Lowest Price Marketing by NACHI member Bob Kille.

I see…you have no source other than your own thoughts…which you are certainly entitled to. Thanks.

No, James, I have offered areass where you can go research and will very likely find reports indicaiting exactly what I stated. I am a little busy getting reports out and don’t have time to teach you Marketing 101.

I notice you have posted zero links (non-NACHI of course) to support your hypothesis that rasing prices increases buisiness.

That’s okay. Should I ever seek such training, I think I will find a more credible source for instruction. Thanks, all the same.:wink:

Sorry that you are so offended by opposing points of view. I would think that you would be accustomed, by now.

Who took offense? I am offering an alternative marketing strategy to that often touted here.

I really do not have time to research what I know to be accepted marketing principles, whereas the opposing view has little but puff articles (see the initial post) from non-credentialed people regarding marketing.

I was sharing my experience so that others who are trying the nick method and wondering why their phones are not ringing understand that there are effective alternatives that can produce more rapid success.

So…your marketing expertise exceeds Nick’s, you feel. :smiley: :smiley: :smiley:

I don’t agree, and am thick skinned enough to take whatever criticism you wish to place upon me for doing so, Joseph.

As I said in an earlier post, you are worth the price you charge. You charge less than your competitors. I will leave it there…:wink:

And as I said before - I hope all my comeptitors in the area compete for teh same small percentage of the market that is impressed by status or desires to overpay.
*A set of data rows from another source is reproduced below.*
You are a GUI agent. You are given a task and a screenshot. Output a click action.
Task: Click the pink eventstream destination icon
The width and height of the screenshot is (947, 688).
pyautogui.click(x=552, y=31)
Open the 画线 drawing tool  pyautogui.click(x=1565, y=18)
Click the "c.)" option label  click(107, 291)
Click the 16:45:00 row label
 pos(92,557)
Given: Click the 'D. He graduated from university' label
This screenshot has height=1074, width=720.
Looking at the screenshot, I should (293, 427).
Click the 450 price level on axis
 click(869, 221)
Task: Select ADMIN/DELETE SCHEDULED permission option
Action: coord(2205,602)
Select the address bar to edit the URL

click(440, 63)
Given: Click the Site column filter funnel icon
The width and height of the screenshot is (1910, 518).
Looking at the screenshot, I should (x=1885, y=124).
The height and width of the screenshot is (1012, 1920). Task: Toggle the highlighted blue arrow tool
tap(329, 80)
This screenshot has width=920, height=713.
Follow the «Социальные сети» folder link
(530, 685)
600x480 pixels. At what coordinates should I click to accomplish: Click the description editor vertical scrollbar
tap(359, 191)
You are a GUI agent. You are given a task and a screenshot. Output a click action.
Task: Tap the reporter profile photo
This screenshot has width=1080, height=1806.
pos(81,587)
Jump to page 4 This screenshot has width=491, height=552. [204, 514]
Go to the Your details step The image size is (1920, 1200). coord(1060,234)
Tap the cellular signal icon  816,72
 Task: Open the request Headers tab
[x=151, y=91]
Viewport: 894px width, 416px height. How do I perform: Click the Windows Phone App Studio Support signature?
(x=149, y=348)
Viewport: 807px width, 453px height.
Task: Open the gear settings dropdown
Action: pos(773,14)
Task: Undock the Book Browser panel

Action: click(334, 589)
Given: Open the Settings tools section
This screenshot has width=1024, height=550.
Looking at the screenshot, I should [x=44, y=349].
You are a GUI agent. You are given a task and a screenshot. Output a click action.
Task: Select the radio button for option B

I don’t know if my marketing accumen surpasses nick’s or not. I know that as a newbie I bought into hte hype and tried that method, along with other marketing strategies that were based on sound principles, meeting with very limited success.

I re-examined the startegies - found that the overprice strategy was not a sound amrketing principle and changed it. Business picked up significantly (75% more within 3 months - some of which was hangover marketing from teh previous months to be fair - and a steady increase every month throught the rest of year one). Then, combined with Referral Reqards marketing in Year 2, business boomed.

I am not here to make anyone believe in any one strategy. I am offering an alternative strategy that has proven successful for me, and I think can be easier and meet with more immediate success for newbies.

My respect for Nick and his proven marketing expertise is shared by many. His advice is sound.

The temptation for new people trying to compete with established businesses is to “give it away” at what they call a “competitive” price. They exchange money for referrals that established companies get for free, thus adding even more to their cost per inspection…and inspection, by the way that they discount in price to begin with. They call this “marketing”.

What Nick, and the author he has published on this thread are advocating is to establish a reasonable fee that you wish to make…then expend your marketing efforts to convince your prospective clients that you are worth that price.

Even unestablished companies get referrals for free.

The trick is not to get them - that will happen anyway if you are good. The trick is to get LOTS of them and actively encourage it -there by increasing business more rapidly and increasing the base of potential references more rapidly.

I would not expect you to subscribe to this proven, effective technique either since you have argued against it in the past. The fact remains, however, that it is works (and is also used effectively by dozens of other professions - as documented in other threads).

Marketing takes many forms, and pricing strategies as an element of marketing is an accepted and effective practice. Boutique pricing strategies are more difficult to use successfully - this is one reason that there are fewer small mom and pop stores and more Lowe’s, Walmarts, etc.

New inspectors often have a difficult time marketing themselves as worth an over-inflated price since there is no experience, referral base, or other tangible element to market. (Simply selling training and tools won’t cut it at the high end of the market place.)

Pricing is an individual issue to be set, as desired, by each individual inspector. Some will subscribe to your theory (hopefully ALL of my local competition) and some will try mine. Having tried both, I have found the latter to provide a faster start up, with an easily maintained (and increased) rate of business.